Nuestro Tibet, donde ni el viento cierra las puertas y compartir es más que un
verbo.
Muchas
etapas de mi vida se han curtido con disgustos y las asumo como necesarias para
mi madurez. Sin embargo, hasta esta semana, mi infancia se mantuvo intocable,
nunca hubo un borrón, se blindaba con el brillo del sol de los veranos. A esa
temprana edad la felicidad se garantiza si el cariño te abriga, pero cuando
alguien se va, alguien que formó parte de aquel idilio con Montemediano, con
nuestro jardín de las delicias; cuando alguien, que formó parte de él, muere, el
dolor traiciona, se vuelve inesperado, pues mancilla el mejor de los recuerdos,
la mejor etapa, la de los juegos, la de la armonía, la de la amistad.
Desayunabas con galletas y te acostabas con besos, el resto del día consistía
en jugar hasta caer rendido.

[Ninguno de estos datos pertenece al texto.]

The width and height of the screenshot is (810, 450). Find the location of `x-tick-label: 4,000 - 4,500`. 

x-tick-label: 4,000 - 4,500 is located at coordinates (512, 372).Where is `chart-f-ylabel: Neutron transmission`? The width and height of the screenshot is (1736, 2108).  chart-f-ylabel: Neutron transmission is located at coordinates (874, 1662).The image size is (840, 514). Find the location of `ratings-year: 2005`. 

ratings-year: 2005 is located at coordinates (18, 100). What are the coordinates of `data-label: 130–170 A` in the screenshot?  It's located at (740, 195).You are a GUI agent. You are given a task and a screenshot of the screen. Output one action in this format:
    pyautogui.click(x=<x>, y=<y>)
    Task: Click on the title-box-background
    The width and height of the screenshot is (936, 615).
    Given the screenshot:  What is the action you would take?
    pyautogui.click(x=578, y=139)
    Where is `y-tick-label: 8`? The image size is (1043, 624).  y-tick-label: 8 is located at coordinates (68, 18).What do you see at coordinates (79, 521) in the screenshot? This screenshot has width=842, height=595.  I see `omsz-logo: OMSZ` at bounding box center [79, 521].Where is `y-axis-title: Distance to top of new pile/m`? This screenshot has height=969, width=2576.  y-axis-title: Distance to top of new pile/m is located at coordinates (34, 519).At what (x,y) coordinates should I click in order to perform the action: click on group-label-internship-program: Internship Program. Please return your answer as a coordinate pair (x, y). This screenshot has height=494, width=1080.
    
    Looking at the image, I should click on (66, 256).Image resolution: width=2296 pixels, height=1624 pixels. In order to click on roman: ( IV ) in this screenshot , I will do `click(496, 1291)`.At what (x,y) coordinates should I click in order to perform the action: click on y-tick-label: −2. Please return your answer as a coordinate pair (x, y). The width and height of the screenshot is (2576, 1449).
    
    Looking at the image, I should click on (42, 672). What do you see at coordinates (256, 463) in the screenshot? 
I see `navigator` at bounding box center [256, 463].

La felicidad eterna a la que aferrarse cuando las
quiebras amenazan.
María del Puy
Lor, Piti, Maripui, formaba parte de
mi paisaje de inmejorables recuerdos y el cáncer se la ha llevado a sus 41 años
con dos críos todavía sin uso de razón. Para mí ha muerto la niña que fue:
feliz, vivaracha, pura alegría y con ella se ha ido parte de mi fortaleza. Su
marcha me educa y me previene, pues muchos son los recuerdos en peligro de abatirse.
Ahora toca apuntalar esta tristeza gracias a que, hoy, en el día de su funeral, un sobrino
ha decidido venir al mundo.
Una nueva
lección, una nueva advertencia. Gracias Maripui por haber existido. Siento que
te debo un abrazo y ésta es mi mejor manera de homenajearte. Verte sentada
junto a tu cancela, a la sombra de los chopos, con tus ojos claros iluminando
los hierbajos con los que tus manos se entretenían, regalando a Montemediano
con tu presencia un recuerdo imborrable.